The combination of refusing to bend to societal norms, of leading the way, and also being aware of one’s surroundings resolved the conflict between being neither conformist nor extremist. Adopting the maverick identity means the DLWP doesn’t need to absolutely conform with or be subject to the systems on which it relies (for example, the Arts Council, and local residents) but nor does it need to confront and antagonise these communities and institutions that it is proud to be a part of. Unlike “wayward child”, the term “maverick” invites more positive than negative connotations and therefore prevents eccentricity and creative values from being the characteristics of outsiders or the minority. It instead makes them inclusive and integral.

Finally we turned to how we could integrate these values and systems of thought into our everyday work and interactions. Together we spoke of the notion of “a written dialogue”, and the importance to maintain open communication during the gallery writing process. After all, if we expect and hope our written language to serve a communicative function first and foremost, then it seems only right that we seek to communicate with each other during the processes of conception.

The Interpretation Matters workshop highlighted to the DLWP that we need to establish a unanimous tone and unfailingly trust it. More than that, the workshop actually enabled us to do this. By providing an open, informal but stimulating environment for our staff, all issues raised and discussed – though they at first seemed to highlight differences, conflicts and tensions within the group – actually resolved to reveal a united aim amongst us. I was surprised and delighted to realise just how similar the philosophies and priorities of my colleagues are to my own. In the day to day hustle of working together, the sense of a shared workplace ethos can seem one idealism too far, and fade to being an unrealistic back-thought, leaving only the mundane annoyances and practical necessities to mark the path forward. The Interpretation Matters workshop not only breathed fresh life into the way we create and respond to gallery texts, but also to the fundamental ways in which we communicate and respond to each other.
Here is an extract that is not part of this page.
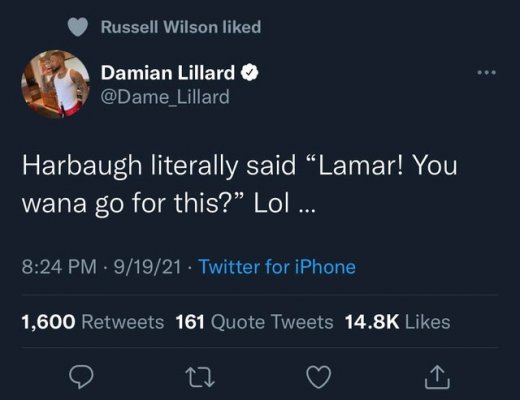Tap the retweet arrows icon
The height and width of the screenshot is (400, 520).
(200, 377)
After all to interpret is to communicate, and vice versa; you can’t have one without the other.

 

Anna Graebe, De La Warr Pavilion

 

Note from Dany:

This first set of workshops was followed up with work with with a section of the DLWP audience. The objective was to research what they want from gallery texts and to understand the type of language they are comfortable with. We also gained feedback about the audience perceptions of existing DLWP communication.